Image Description: A black and white photo of Colleen. She smiles broadly into the camera. Her dark hair is swept to one side.
Colleen Simm - Northern Mug 💫
Colleen Simm has spent more than thirty-five years working in community and semi-professional theatre as both an actor and director. Noticing a smaller and narrower lane for older performers, she began writing plays that place underrepresented age groups at the centre of the story. Colleen was the winner of the 2025 Quinte Arts Festival Playwriting Competition and a finalist in the 2025 Canadian National Ten-Minute Play Festival. Much of her work explores older women breaking stereotypes with childlike abandon. For Colleen, isolation and remoteness are not only geographical; they also reflect the assumptions we make about age, gender, and culture.
Image Description: Richard stands in front of a brightly coloured background. He wears sunglasses and looks at the camera in profile.
Richard Lummiss - Roadside Distraction 💫
Richard joined the Belleville Theatre Guild in Belleville, Ontario in 2000 as a sound designer and sound operator. While working in those capacities for the Guild’s One Act Festivals, he was inspired to write his first play, “Terry’s TV Repair” in 2015. It was staged at the Guild in 2016. “Roadside Distraction” was written in 2016 and premiered the next year at the Old Church Theatre in Trenton, Ontario. Both plays focus on rural and small town Ontario and the people who live and work there. He is thrilled that “Roadside Distraction” was chosen for this year’s SPARC Symposium.
Image Description - CB is outside in nature. He wears sunglasses and looks down, smiling, at the camera.
CB Campbell - Passings 💫
CB (Charles) Campbell was born on the Gaspe coast of Quebec and migrated west to Thunder Bay, with a few stops along the way.
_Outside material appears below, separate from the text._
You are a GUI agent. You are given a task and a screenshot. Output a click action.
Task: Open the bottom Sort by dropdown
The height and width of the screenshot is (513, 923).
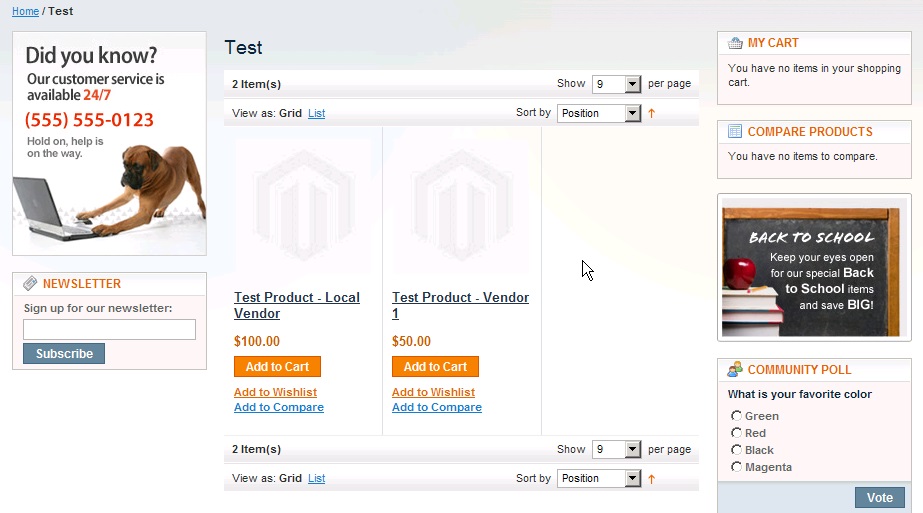pos(598,479)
Charles embraces the artistic process even though, as an accountant, creativity isn't always encouraged. He has had five 10 minute plays produced in Thunder Bays 10x10 Play Festival and is currently developing a full length play. He also writes poetry and fiction and also published a computer paper in the late 1990s. His visual art has been exhibited at the Definitely Superior Art Gallery. He is either a Renaissance man or has misdiagnosed ADD (maybe both).
Image Description: Megan smiles at the camera. Her glasses have rhinestones at the corners and her hair is down. She stands in front of a brick wall.
Megan Raftis - Funeral Sandwiches 💫
Megan Raftis is a long time member of the Grey Wellington Theatre Guild, currently serving as secretary and head of the wardrobe and script reading committees, and as one of the directors of the Summer Youth Theatre program. She has written 12 youth plays and one for adults which have been staged by the GWTG. When not at the theatre, Megan also sits on the Minto Cultural Roundtable and the Harriston Historical Society. She resides in Harriston, in the town of Minto, and spends time reading and playing slightly more games of Euchre than she actually wants to. Megan is looking forward to attending her fourth SPARC symposium this year!